Structured Outputs: Getting Reliable Data from LLMs

I wrote “Structured Outputs: Getting Reliable Data from LLMs” to share practical, production-minded guidance on this topic.

Structured Output Patterns

from azure.ai.openai import AzureOpenAI
from pydantic import BaseModel, Field
from typing import List, Optional
import json

class ExtractedEntity(BaseModel):
    """Schema for extracted entities."""
    name: str = Field(description="Entity name")
    type: str = Field(description="Entity type (person, org, location, etc)")
    confidence: float = Field(ge=0, le=1, description="Confidence score")

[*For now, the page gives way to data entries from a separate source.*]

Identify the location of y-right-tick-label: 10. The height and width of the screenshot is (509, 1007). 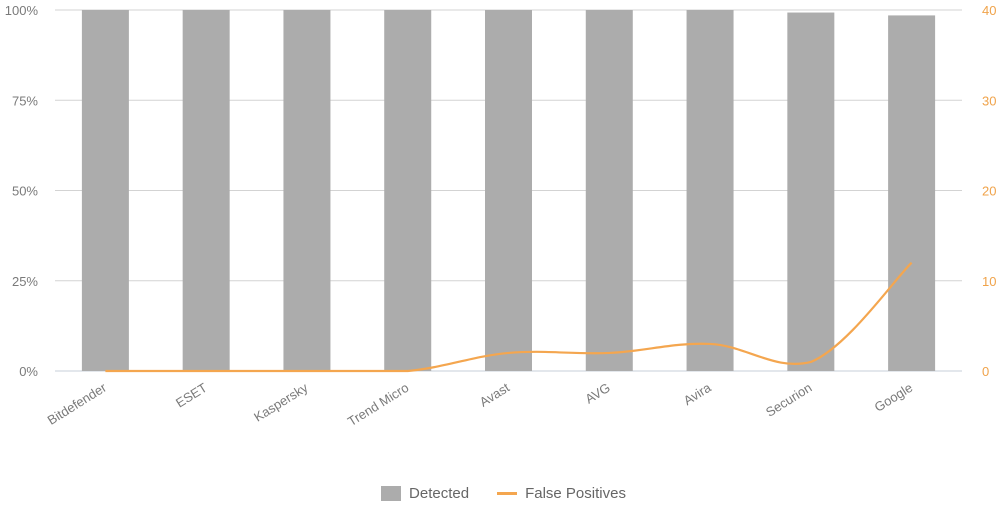
(989, 282).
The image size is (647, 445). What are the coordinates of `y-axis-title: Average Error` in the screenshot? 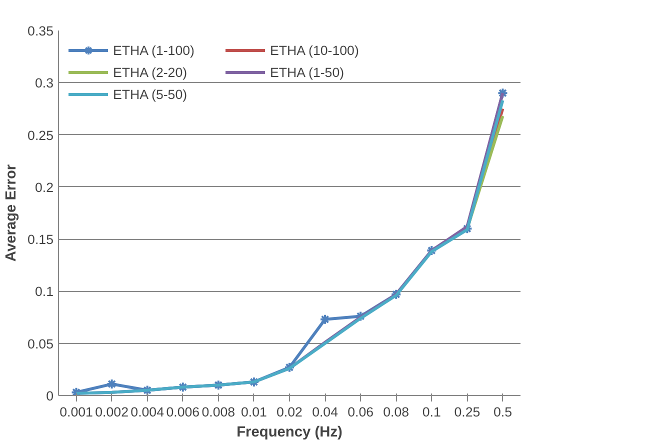 It's located at (12, 213).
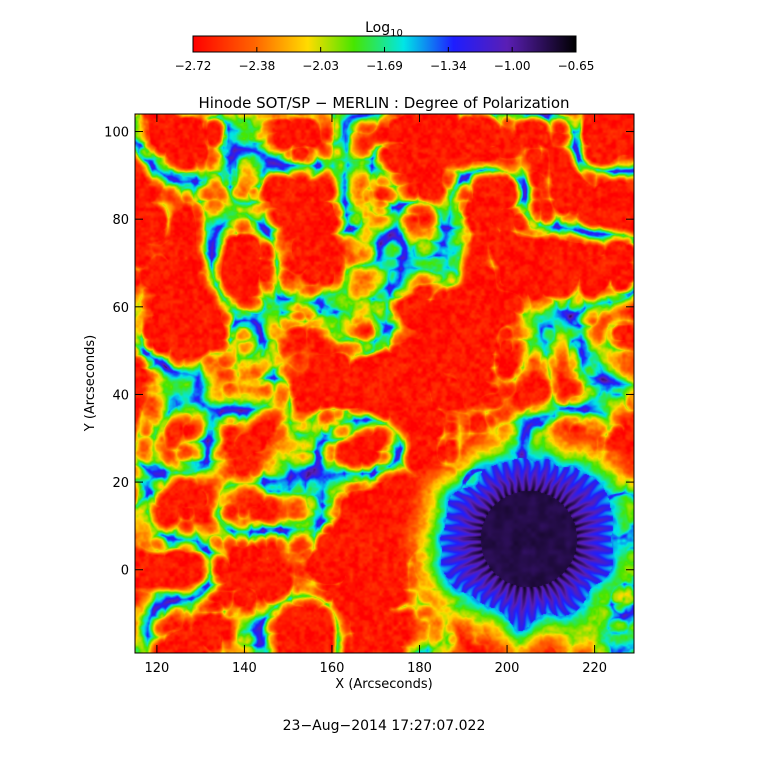 The width and height of the screenshot is (768, 768). What do you see at coordinates (384, 726) in the screenshot?
I see `timestamp: 23−Aug−2014 17:27:07.022` at bounding box center [384, 726].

class ExtractionResult(BaseModel):
    """Schema for extraction results."""
    entities: List[ExtractedEntity]
    summary: str
    sentiment: str = Field(description="positive, negative, or neutral")

class StructuredOutputAgent:
    def __init__(self, openai_client: AzureOpenAI):
        self.openai = openai_client

    async def extract_with_schema(self, text: str, schema: type[BaseModel]) -> BaseModel:
        """Extract structured data using JSON mode."""
        response = await self.openai.chat.completions.create(
            model="gpt-4o",
            messages=[{
                "role": "system",
                "content": f"""Extract information according to this schema:
                {schema.model_json_schema()}
                Return valid JSON only."""
            }, {
                "role": "user",
                "content": text
            }],
            response_format={"type": "json_object"}
        )

        data = json.loads(response.choices[0].message.content)
        return schema.model_validate(data)

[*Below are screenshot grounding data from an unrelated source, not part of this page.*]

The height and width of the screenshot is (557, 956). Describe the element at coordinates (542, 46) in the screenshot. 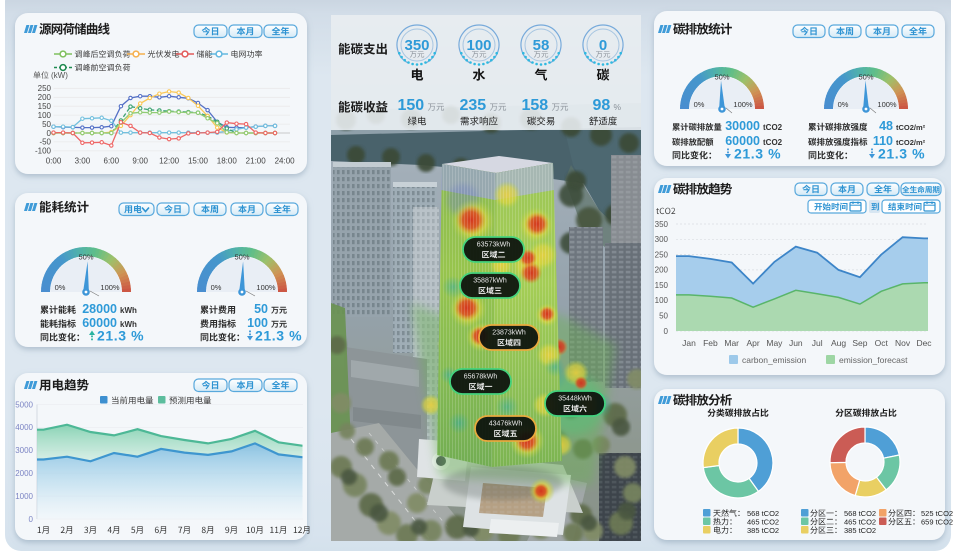

I see `svg-text: 58` at that location.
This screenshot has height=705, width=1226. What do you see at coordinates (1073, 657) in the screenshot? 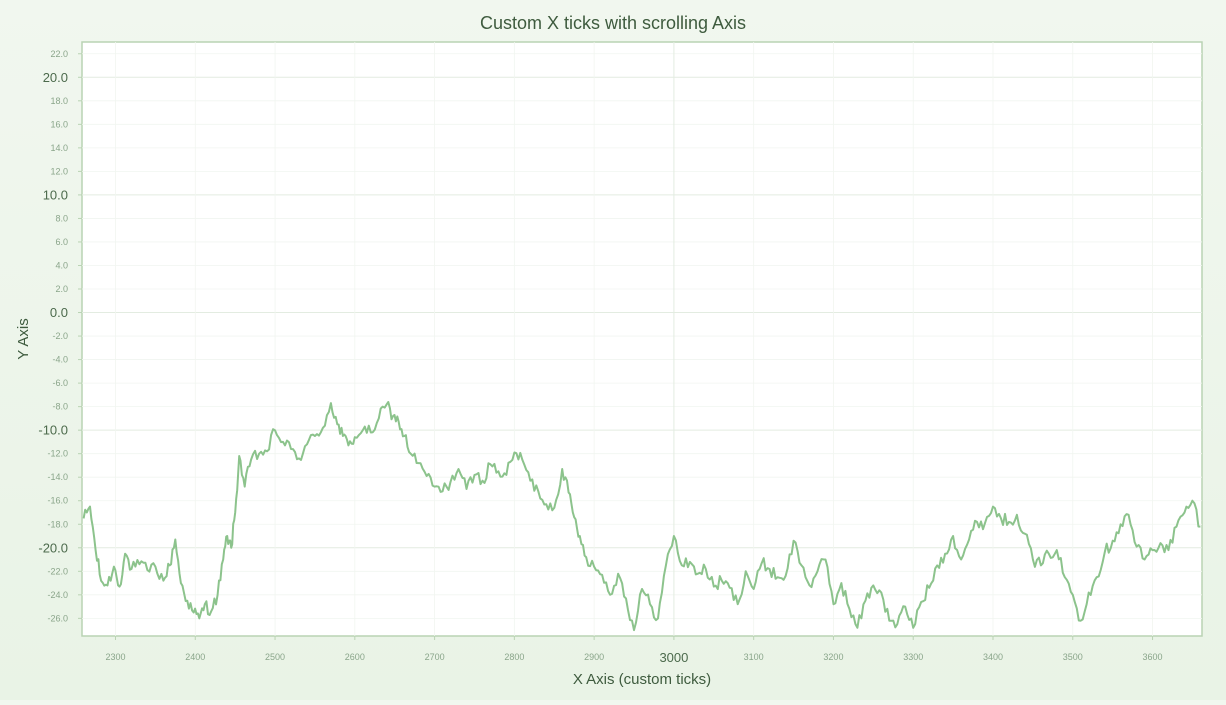
I see `x-tick-label: 3500` at bounding box center [1073, 657].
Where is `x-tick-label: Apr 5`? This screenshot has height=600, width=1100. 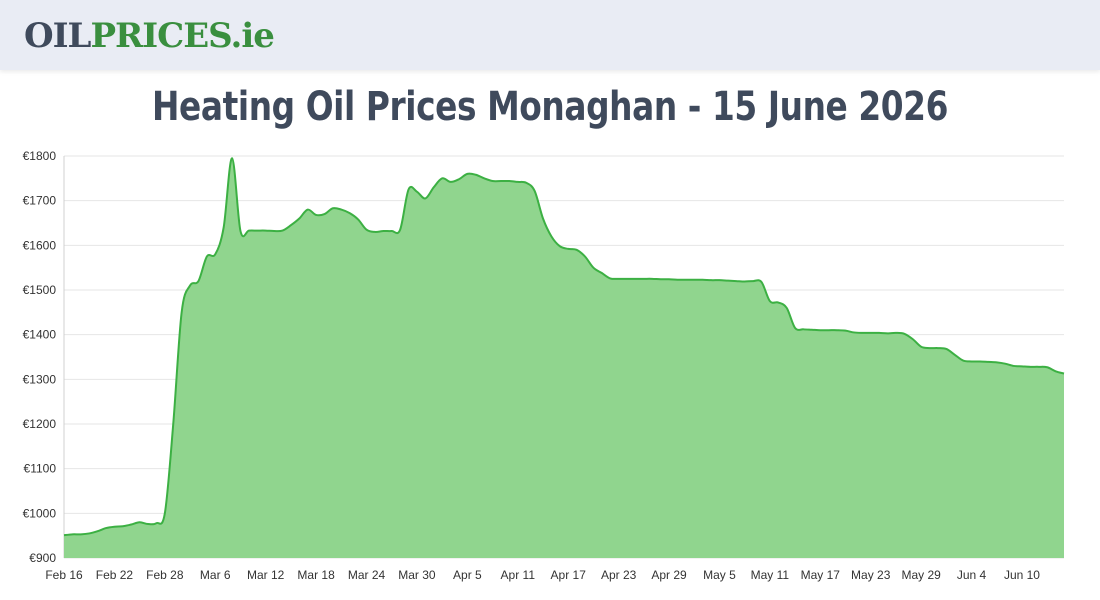
x-tick-label: Apr 5 is located at coordinates (468, 575).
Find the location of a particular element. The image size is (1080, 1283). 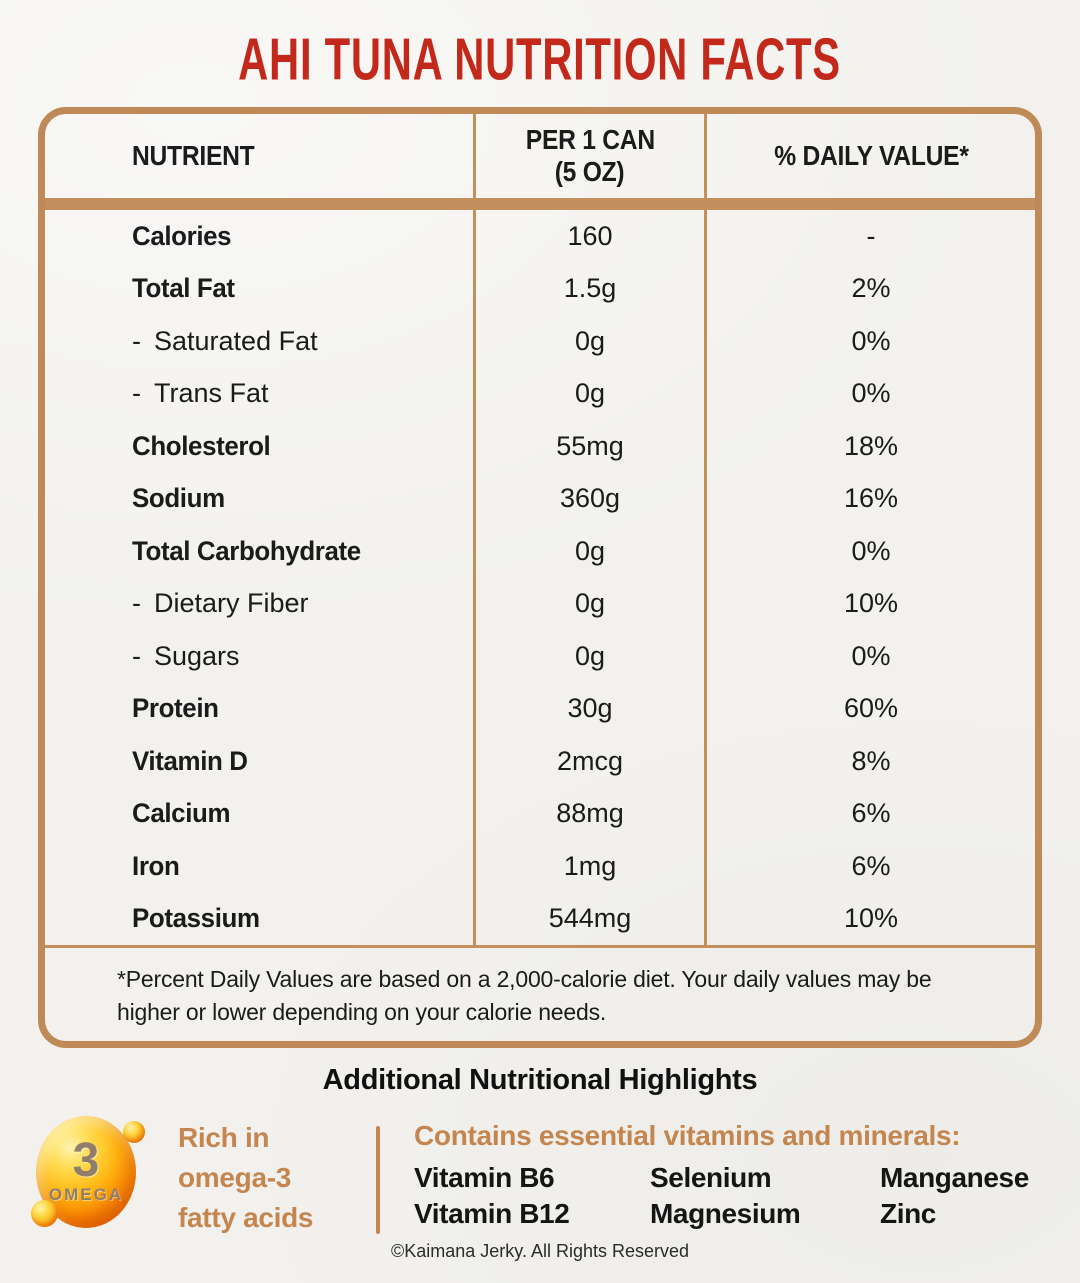

table-row: - Trans Fat 0g 0% is located at coordinates (540, 394).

    async def extract_with_function(self, text: str, schema: type[BaseModel]) -> BaseModel:
        """Extract using function calling for better structure adherence."""
        response = await self.openai.chat.completions.create(
            model="gpt-4o",
            messages=[{
                "role": "user",
                "content": f"Extract information from: {text}"
            }],
            tools=[{
                "type": "function",
                "function": {
                    "name": "extract_data",
                    "description": "Extract structured data",
                    "parameters": schema.model_json_schema()
                }
            }],
            tool_choice={"type": "function", "function": {"name": "extract_data"}}
        )

        args = json.loads(response.choices[0].message.tool_calls[0].function.arguments)
        return schema.model_validate(args)

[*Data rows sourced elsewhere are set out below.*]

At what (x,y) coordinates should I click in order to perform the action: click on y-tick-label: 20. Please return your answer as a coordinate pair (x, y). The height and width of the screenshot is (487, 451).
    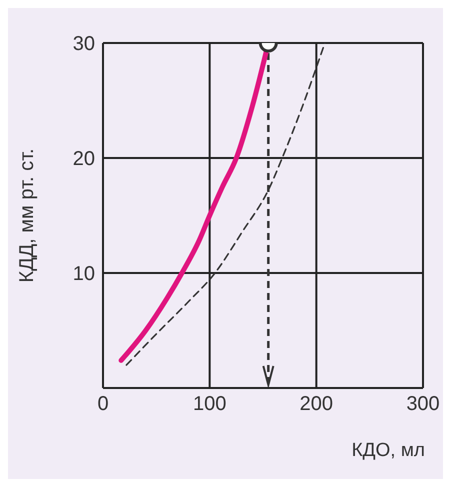
    Looking at the image, I should click on (84, 159).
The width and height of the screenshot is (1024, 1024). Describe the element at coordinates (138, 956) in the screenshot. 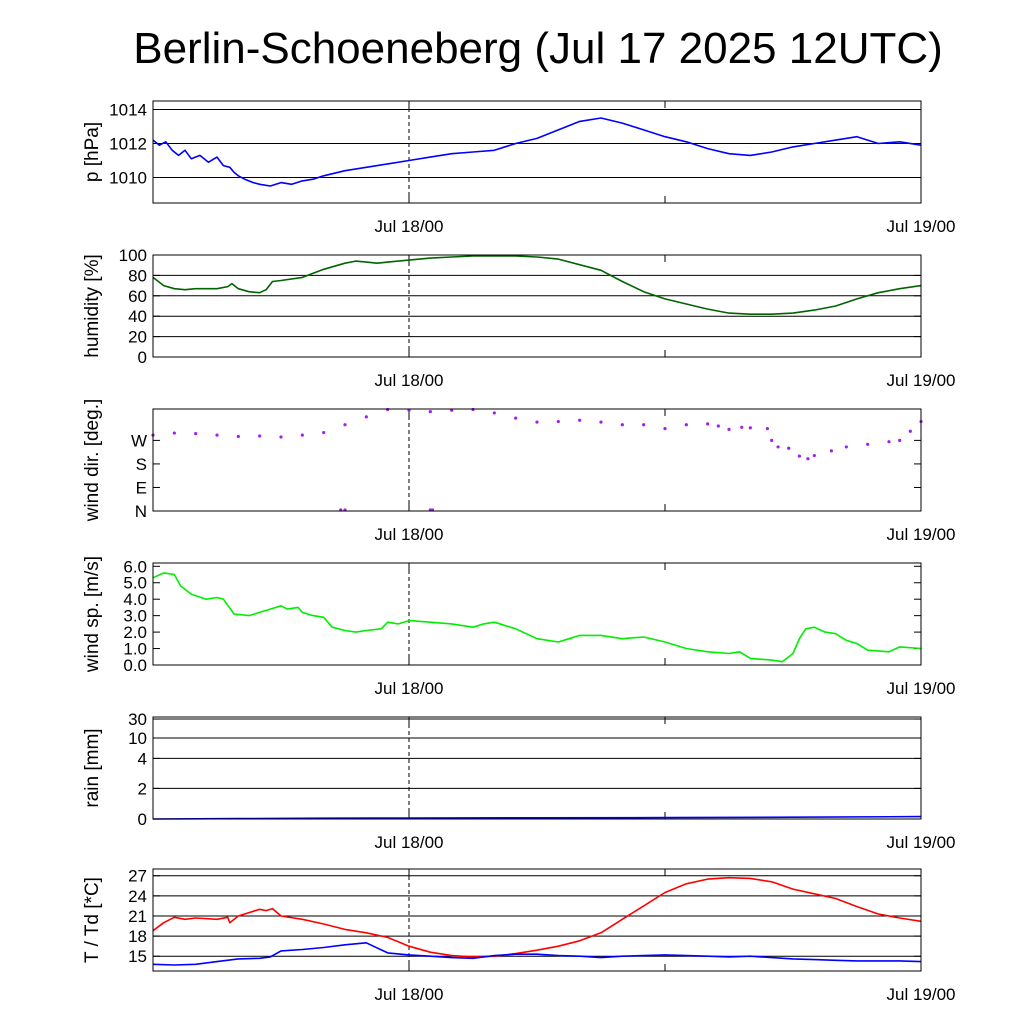

I see `y-tick-label: 15` at that location.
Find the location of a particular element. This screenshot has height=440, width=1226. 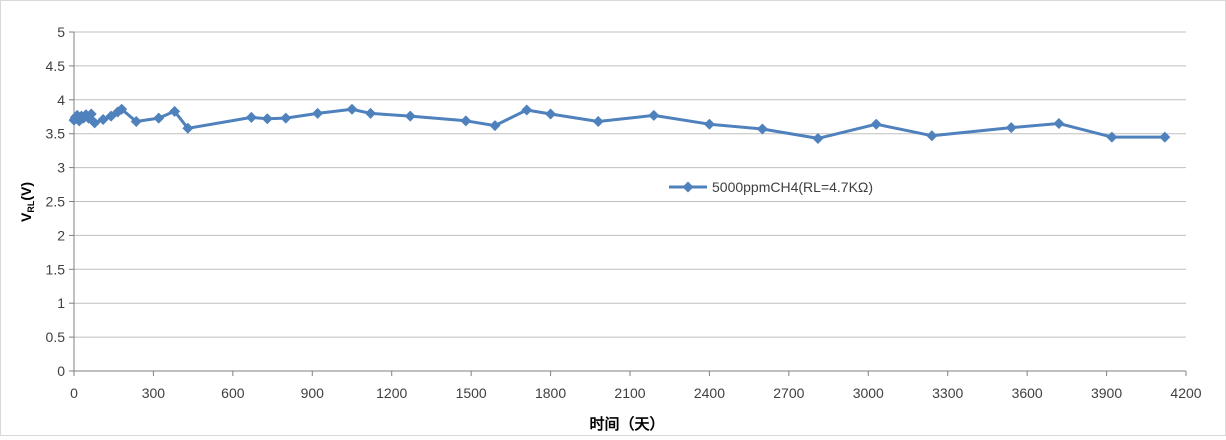

x-tick-label: 3000 is located at coordinates (868, 393).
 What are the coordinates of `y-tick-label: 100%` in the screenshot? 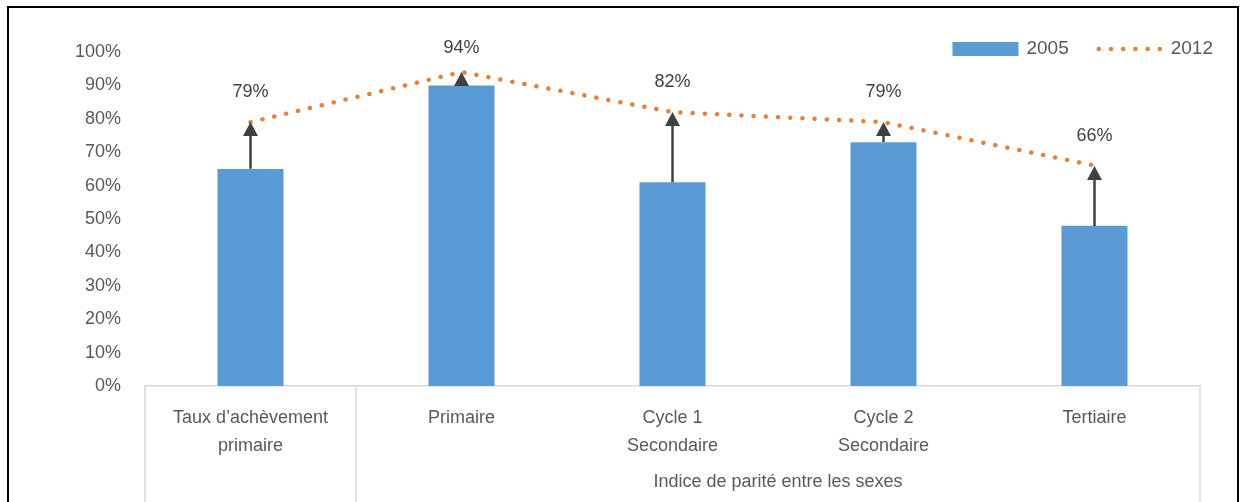 It's located at (98, 50).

    async def extract_with_retry(self, text: str, schema: type[BaseModel], max_retries: int = 3) -> BaseModel:
        """Extract with validation and retry."""
        for attempt in range(max_retries):
            try:
                result = await self.extract_with_schema(text, schema)
                return result
            except Exception as e:
                if attempt == max_retries - 1:
                    raise
                # Add error context for next attempt
                continue
        raise ValueError("Failed to extract valid structure")

# Usage
result = await agent.extract_with_schema(article_text, ExtractionResult)
print(f"Found {len(result.entities)} entities, sentiment: {result.sentiment}")

Structured outputs enable reliable integration of LLM capabilities into data pipelines.\n\n## Takeaways\n\nAdd a concise, personal takeaway and recommended next steps here.\n

Michael John Peña

Michael John Peña

Senior Data Engineer based in Sydney. Writing about data, cloud, and technology.